Collected data:
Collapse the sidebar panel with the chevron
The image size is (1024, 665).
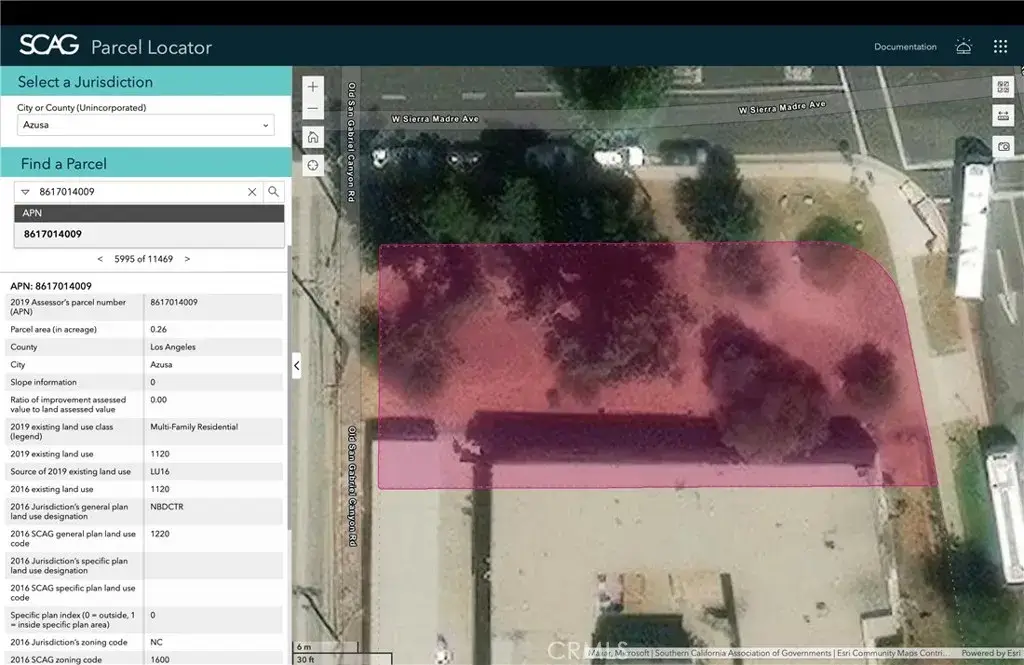pos(296,365)
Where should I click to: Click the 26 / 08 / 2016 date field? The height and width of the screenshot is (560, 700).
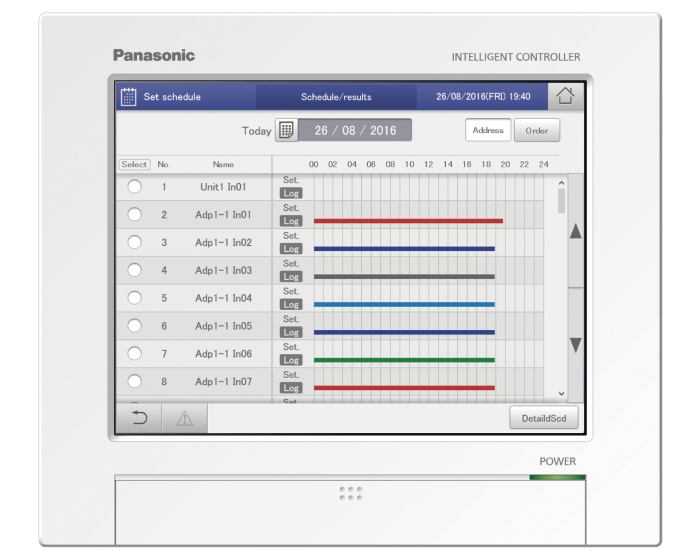(x=355, y=130)
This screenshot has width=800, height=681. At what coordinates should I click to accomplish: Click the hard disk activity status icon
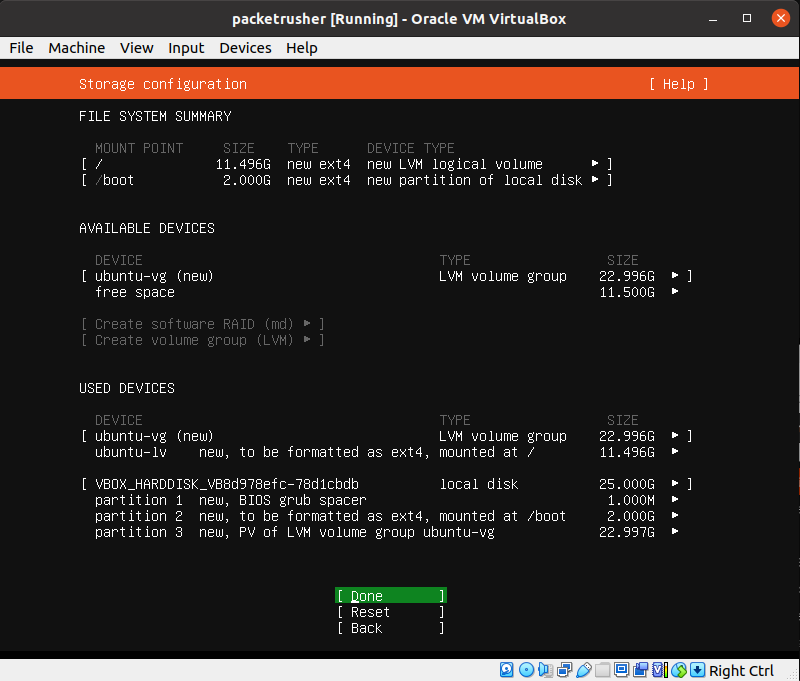[507, 670]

-- TASK DETAILS --
Reproduce the lines of all the items word for word, leaving the pictures out.

-- SOLUTION TO THIS TASK --
Collapse the sidebar panel with the chevron
The image size is (1024, 665).
pos(296,365)
Where should I click to: Click the 26 / 08 / 2016 date field? The height and width of the screenshot is (560, 700).
(x=355, y=130)
This screenshot has width=800, height=681. At what coordinates should I click to accomplish: Click the hard disk activity status icon
[507, 670]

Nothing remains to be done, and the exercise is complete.